Бутылок у них было четыре, это то, что я смог высмотреть, когда они проходили мимо по проходу, похожие на телевичков, глядя неподвижными прозрачными глазами перед собой. Полуобернувшись, я увидел, почти угадал, как они уже до краев разливают советскую водку по стаканам из небольших пол-литровых бутылок и тут же, без паузы, морщась, пьют ее, сопровождая этот необратимый процесс привычными жестами рук, выражающими тяжкое русское алкогольное счастье.

Взлетели и полетели, не качаясь. Кристиан подошел ко мне и сказал: «Летим до Ленинграда 29 минут. Они, видите, пьют водку стаканами, а могли бесплатно получить Реми Мартен, очень странные люди – русские». Потом он ушел, пожимая плечами, но скоро вернулся, принеся мне пластиковый стакан коньяка медового цвета, накрытый ломтем лимона. Люди разлагаются и подвергаются чужому влиянию очень быстро, быстрее даже, чем сами думают. Тем не менее, сам Кристиан больше не пил, утверждая, что и так перебрал, а работа в самом разгаре. «Салют», – сказал он и ушел по проходу, очень изящный, женственный, совершенно не педерастического вида, просто такой вот обузданный, подстриженный француз, любитель женщин, демократии, прав человека, «Фигаро», Мишеля Платини и тяжеловатой эльзасской еды с бутылкой-другой любимого «Бордо».

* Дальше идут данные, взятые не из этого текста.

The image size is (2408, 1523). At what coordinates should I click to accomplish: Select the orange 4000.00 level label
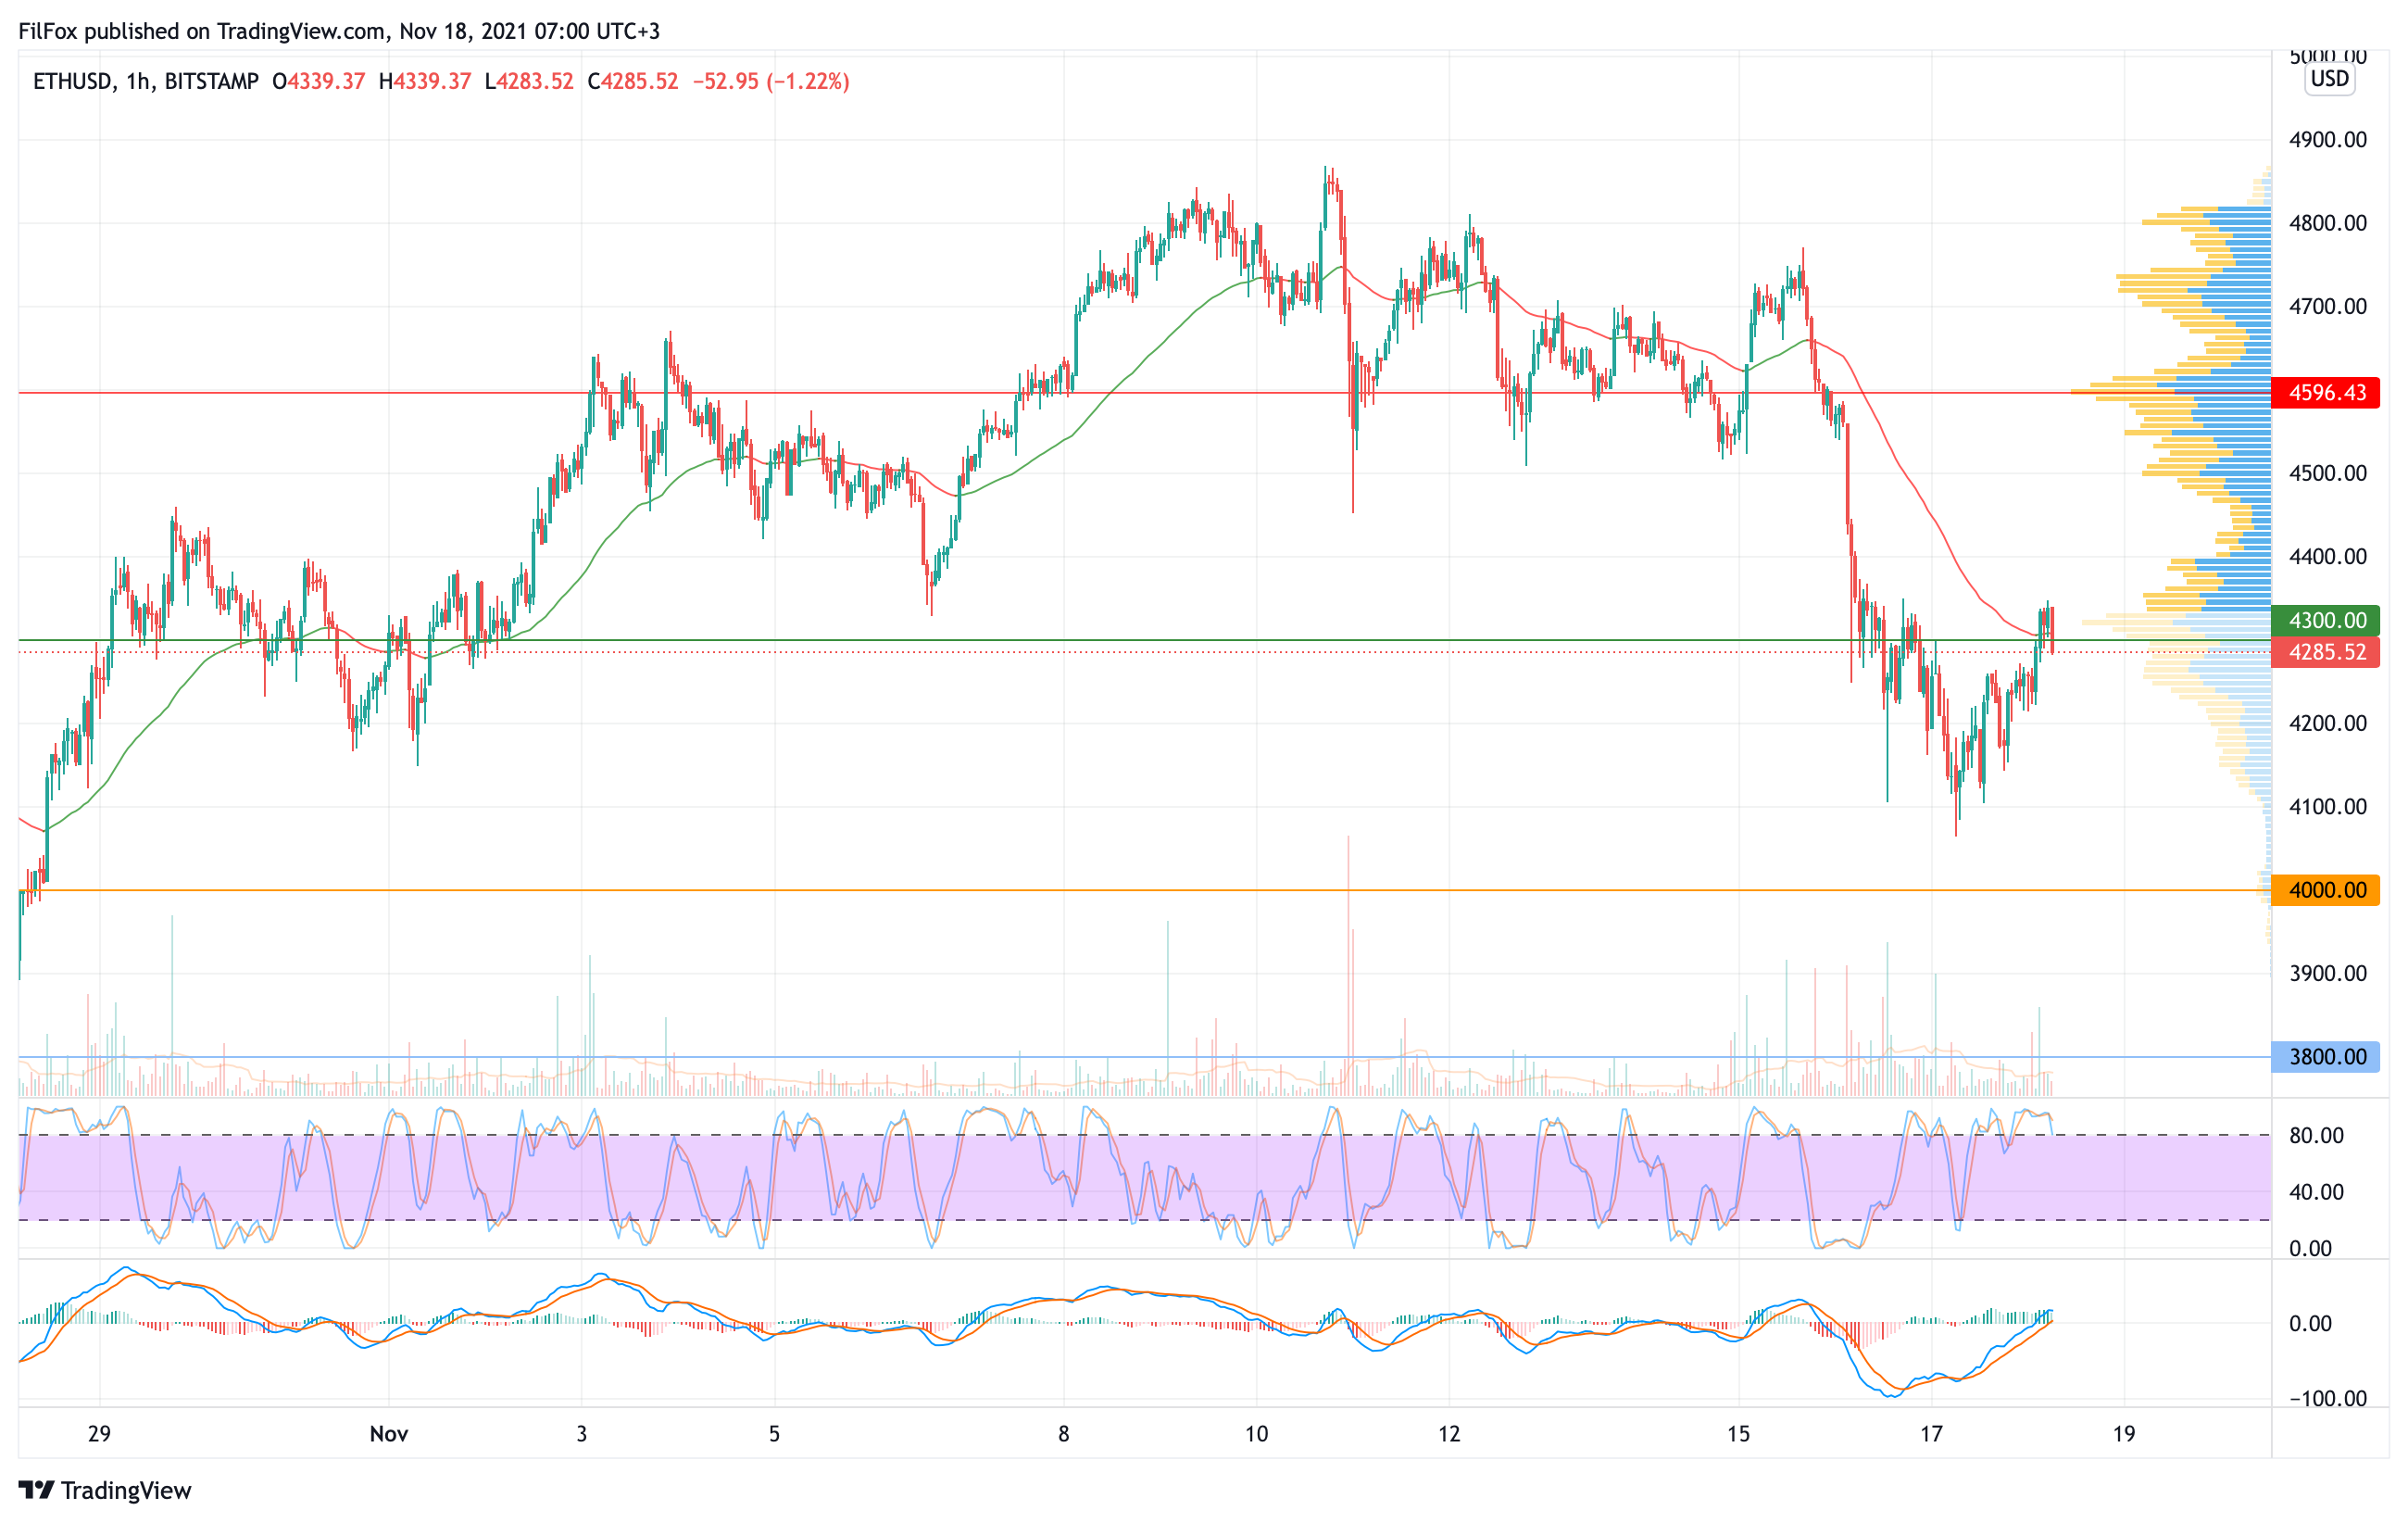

Я вспомнил, как мы прилетели в Израиль (в 1973 году) пряной майской черной ночью, переполненной удушающими запахами неведомых деревьев. Пока шли от трапа к огромному ангару с багажом и регистрацией новоприбывших, у меня замечательно кружилась голова. Даже отец, косолапо шагавший возле меня, как солдат, с авоськой и советской кирзовой сумкой, повернув ко мне счастливое лицо, нервно сказал: «Иди ровно, ты же трезвый, Мотэ». Приезд в эту страну из той, что говорить, очень влиял на нервную систему всех участников этого перемещения.

Полчаса назад мы сошли с венского рейса по трапу на бетонный пол аэродрома. Было четыре часа утра по местному времени. Никто из прибывших не целовал земли, не плакал, но настроение все же было очень хорошим. Было темно, что подчеркивалось и резким освещением входа в аэропорт, и дальним светом прожекторов, и идеально прямой линией лампочек на взлетной полосе дегтярного цвета. Нас, покинувших СССР навсегда, было человек 180 или даже все 200.

Местный человек, который сопровождал нашу группу, все время оборачивался и на странном, но все же русском языке просил не рассеиваться вширь. Он так и говорил: «Я прошу вас не рассеиваться вширь».

Мой отец, человек скромный, очень естественный обычно, вдруг стал пережимать по части религиозных предписаний и спросил у представителя, где можно помолиться и сказать молитву «рассветную» или, как еще говорят, «шахарит». Человек не очень любезно сказал, что «потом помолитесь, господин, время будет».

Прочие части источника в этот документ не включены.